Allie Graham: Dutiful maiden and fierce warrior in ‘Aida’

Allie Graham in 'Aida'. Photo by Prudence Upton.
Allie Graham (left) in 'Aida'. Photo by Prudence Upton.

Opera Australia is returning to Sydney Opera House with a lavish production of Aida. This production is directed and choreographed by Davide Livermore, and features extraordinary design by design studio Giò Forma and costume by Gianluca Falaschi. Dance Informa caught up with dance captain for the production Allie Graham about the experience and about her practice as a dancer and maker.

There is a production image of you holding a dagger looking very menacing. Can you describe the role you are playing in that image?

Opera Australia in 'Aida'. Photo by Prudence Upton.
Opera Australia in ‘Aida’. Photo by Prudence Upton.

“As part of the dance ensemble, I play a warrior of the Egyptian Court. We morph between dutiful maidens performing sacred rites entertaining the princess of Egypt and transform into fierce warriors of war. In this scene, we are summoned to perform blood sacrifices to bring victory upon Egypt in the upcoming war.”

What does this production require of you physically? How do you stay in condition for this production? 

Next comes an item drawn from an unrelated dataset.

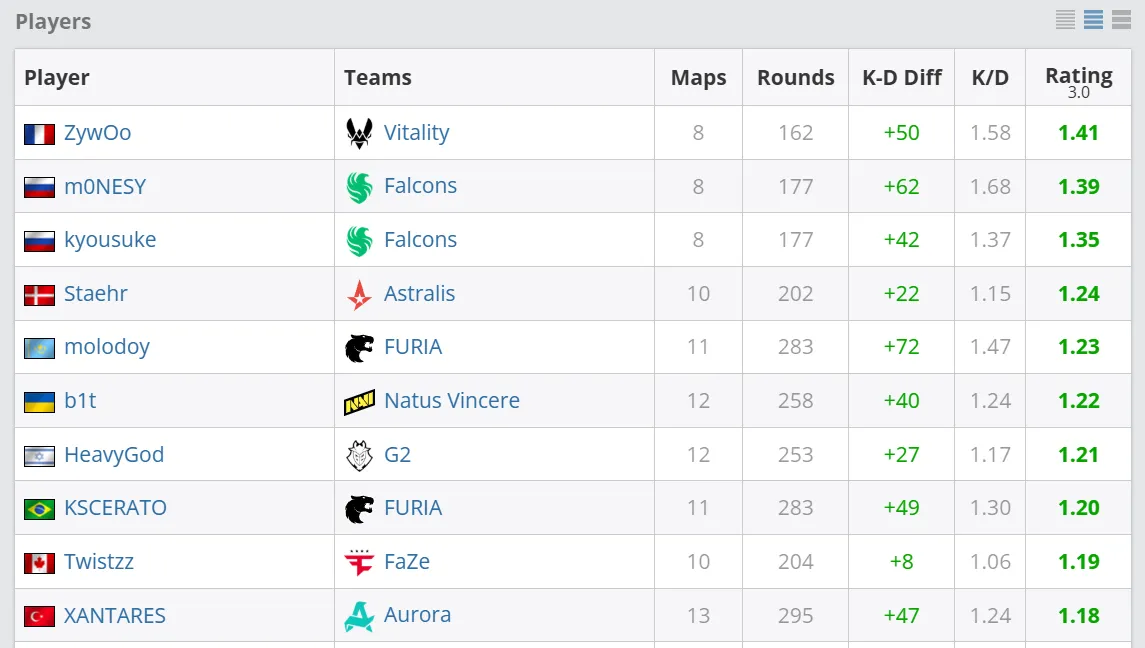This screenshot has width=1145, height=648.
Task: Click the Natus Vincere team logo
Action: click(359, 402)
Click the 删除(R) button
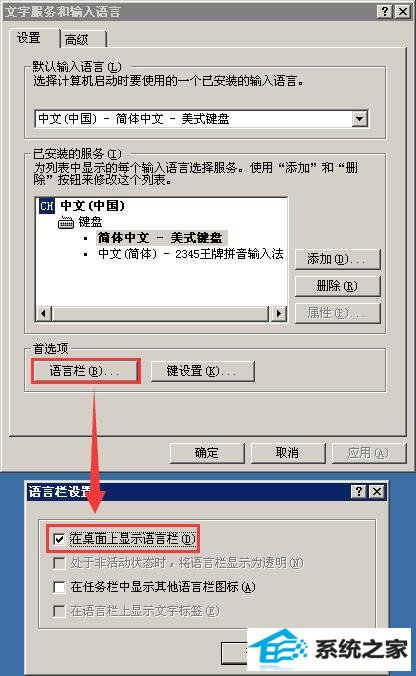The image size is (416, 676). click(x=338, y=286)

“This production draws from classical movement of the baroque era as well as modern contemporary and physical theatre forms. The dancers draw upon a fusion of classical ballet, modern contemporary, physical theatre, improvisation and characterisation. To prepare for the opera and to stay fit, I use a combination of adjunctive training through Pilates, strength training, cardio, as well as classical ballet, contemporary dance, release technique and improvisation. I stay connected to my own sources of imagery and movement language through improvisation practice.”

What does your role as dance captain on this project require?

“As dance captain, I act as a hybrid form of rehearsal director and dancer, responsible for relaying the movement, physicality and characterisation to the dancers and working alongside director Shaun Rennie and assistant director Danielle Maas in maintaining the integrity of the production as well as performing on stage myself. My preparation involved watching the archival footage on repeat, listening for musical cues in the orchestration and referencing the libretto which informs the narrative and intentions behind the movement. Learning the individual track of each dancer, their series of interactions and how their pathway pans out in each scene, as well as organising covers in case of emergencies. I have a scrapbook of colour-coded mind maps to organise the new cast into formations as I felt an organisation demon come over me!”

Opera Australia in 'Aida'. Photo by Prudence Upton.
Opera Australia in ‘Aida’. Photo by Prudence Upton.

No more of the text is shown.